ANV progressed in this patient because of her extremely severe nausea, and her consequent fear of future episodes. Conditioning is more potent when the patient is anxious [13, 15, 16]; and in patients who expect and experience much distress from nausea [12]. Based on these observations, therapy to prevent ANV in CVS should have two aims: reduction of nausea, and reduction of anxiety. Consistent with this, it is noted that CVS patients who are given prompt anti-nausea treatment during an attack experience recurrence of attacks less frequently [7].

Unfortunately, most CVS patients are treated by non-specialists, who may overlook nausea as it is subjective and unquantifiable [17, 18]. Standard management therefore focuses on rehydration, which, without controlling nausea, cannot prevent dread of future attacks and the development of ANV. Iatrogenic anxiety may exacerbate this: nausea-induced behavioural changes seen during attacks [2, 7], which may appear 'psychotic' [19] and 'regressive' [20], can prompt the misdiagnosis of factitious vomiting [2], hence raising patient anxiety through stigmatisation. For example, the patient reported here feared being ill before school examinations not only because of the physical unpleasantness of the illness and the educational consequences of missing important exams, but also because she believed that her doctors would interpret a CVS attack at such a time as evidence of psychosomatic illness.

Management of nausea should comprise an individualised plan devised between patient and physician. Where attacks are sufficiently frequent to justify daily medication, anti-migraine prophylaxis (e.g. cyproheptadine, pizotifen, amitriptyline or propranolol) might help prevent episodes. Prophylaxis also requires amelioration of known triggering factors, e.g. acute or chronic infection. In patients with prodromal symptoms, oral ondansetron and/or lorazepam sometimes abort the episode. If vomiting commences, an intravenous infusion containing glucose, sodium, potassium and ranitidine should be started immediately. Intravenous ondansetron and lorazepam may terminate vomiting; otherwise the patient should be sedated to reduce sensations of nausea. This can be achieved using intravenous chlorpromazine plus diphenhydramine every 3 to 4 hours until the episode abates.

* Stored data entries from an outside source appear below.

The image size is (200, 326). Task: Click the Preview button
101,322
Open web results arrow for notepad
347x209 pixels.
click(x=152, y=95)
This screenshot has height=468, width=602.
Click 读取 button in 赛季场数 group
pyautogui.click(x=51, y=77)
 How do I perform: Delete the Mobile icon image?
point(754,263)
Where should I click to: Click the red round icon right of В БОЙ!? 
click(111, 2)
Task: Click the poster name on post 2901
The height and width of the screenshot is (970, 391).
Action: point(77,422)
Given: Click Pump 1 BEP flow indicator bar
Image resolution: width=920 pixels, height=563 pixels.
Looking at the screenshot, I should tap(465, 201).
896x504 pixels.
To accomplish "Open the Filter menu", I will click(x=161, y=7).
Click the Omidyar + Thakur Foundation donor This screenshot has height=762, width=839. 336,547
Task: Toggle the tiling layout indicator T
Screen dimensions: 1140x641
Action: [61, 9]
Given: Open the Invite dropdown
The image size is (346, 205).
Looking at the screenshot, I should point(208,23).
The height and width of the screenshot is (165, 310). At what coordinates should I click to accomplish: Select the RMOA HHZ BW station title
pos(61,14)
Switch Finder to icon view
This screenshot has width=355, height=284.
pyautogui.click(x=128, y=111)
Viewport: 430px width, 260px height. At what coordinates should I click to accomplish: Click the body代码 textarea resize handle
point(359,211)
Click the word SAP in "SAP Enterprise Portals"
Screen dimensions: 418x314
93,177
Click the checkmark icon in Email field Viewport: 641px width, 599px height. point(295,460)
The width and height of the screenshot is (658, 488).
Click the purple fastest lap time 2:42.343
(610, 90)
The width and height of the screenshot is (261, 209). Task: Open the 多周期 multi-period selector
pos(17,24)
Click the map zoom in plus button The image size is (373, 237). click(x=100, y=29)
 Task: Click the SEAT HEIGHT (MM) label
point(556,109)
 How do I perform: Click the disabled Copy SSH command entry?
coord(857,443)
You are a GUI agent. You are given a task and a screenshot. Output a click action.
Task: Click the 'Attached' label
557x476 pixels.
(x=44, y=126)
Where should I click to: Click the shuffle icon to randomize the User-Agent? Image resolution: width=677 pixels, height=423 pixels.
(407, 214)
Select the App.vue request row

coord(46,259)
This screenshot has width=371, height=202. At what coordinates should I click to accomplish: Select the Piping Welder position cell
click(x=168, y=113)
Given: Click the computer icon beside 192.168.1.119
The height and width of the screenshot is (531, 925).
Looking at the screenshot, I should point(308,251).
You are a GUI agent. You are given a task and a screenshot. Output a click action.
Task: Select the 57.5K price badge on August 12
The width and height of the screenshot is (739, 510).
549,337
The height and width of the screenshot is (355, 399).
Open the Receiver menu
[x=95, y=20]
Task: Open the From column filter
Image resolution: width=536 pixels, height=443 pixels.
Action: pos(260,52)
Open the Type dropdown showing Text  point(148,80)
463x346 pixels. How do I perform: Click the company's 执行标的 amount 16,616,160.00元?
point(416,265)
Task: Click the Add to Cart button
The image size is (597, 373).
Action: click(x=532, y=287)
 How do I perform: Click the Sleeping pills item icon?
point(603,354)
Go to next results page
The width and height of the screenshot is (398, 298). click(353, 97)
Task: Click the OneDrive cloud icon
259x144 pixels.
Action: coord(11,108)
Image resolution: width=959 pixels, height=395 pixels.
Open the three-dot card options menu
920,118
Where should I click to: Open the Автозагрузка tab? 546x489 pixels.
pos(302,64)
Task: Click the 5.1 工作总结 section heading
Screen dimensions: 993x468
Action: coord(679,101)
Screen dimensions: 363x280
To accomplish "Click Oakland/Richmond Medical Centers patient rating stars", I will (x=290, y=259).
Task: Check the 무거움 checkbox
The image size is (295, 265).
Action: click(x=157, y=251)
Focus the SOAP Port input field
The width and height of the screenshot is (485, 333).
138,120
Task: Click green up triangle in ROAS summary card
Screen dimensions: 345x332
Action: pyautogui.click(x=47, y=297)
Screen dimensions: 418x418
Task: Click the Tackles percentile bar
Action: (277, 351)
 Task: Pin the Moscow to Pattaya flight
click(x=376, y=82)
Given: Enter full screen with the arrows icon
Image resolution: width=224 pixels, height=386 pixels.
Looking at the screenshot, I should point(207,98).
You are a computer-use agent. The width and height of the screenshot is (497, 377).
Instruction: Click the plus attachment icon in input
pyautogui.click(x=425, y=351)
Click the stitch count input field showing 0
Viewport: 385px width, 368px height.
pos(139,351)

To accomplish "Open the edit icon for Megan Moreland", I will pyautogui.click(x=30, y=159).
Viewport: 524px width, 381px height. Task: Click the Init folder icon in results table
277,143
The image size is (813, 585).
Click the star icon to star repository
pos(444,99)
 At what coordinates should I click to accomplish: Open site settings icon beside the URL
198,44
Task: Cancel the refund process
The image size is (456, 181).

The second goal of therapy, reduction of anxiety about the illness, will result from successful treatment of nausea, but is also facilitated by a patient-centred, holistic approach to care. Established ANV can be treated by relaxation-based behavioural approaches such as 'counterconditioning' (systematic desensitisation) and hypnosis [11]. However, as ANV is mediated through the normal psychological process of classical conditioning, it should be regarded as a normal response to severe nausea, and not as a primary anxiety disorder (although pre-existing anxiety could exacerbate ANV). Oncology patients often assume that ANV is indicative of something psychologically wrong with them (which causes further anxiety), and are therefore reluctant to report it to hospital staff [21], so reassurance of its normality is important.

Conclusion

This report illustrates the potential importance of ANV as a self-perpetuating triggering mechanism in CVS, and describes the positive feedback loop between nausea and anxiety. Conditioning might contribute to regular timing of episodes in some patients [2], account for seemingly implausible triggers, and explain attacks that superficially appear to be triggered by excitement or stress (e.g. Christmas, exams). Its prevalence in other CVS patients should therefore be investigated. Correct management of CVS should help to prevent ANV, and to reverse it where it has already arisen.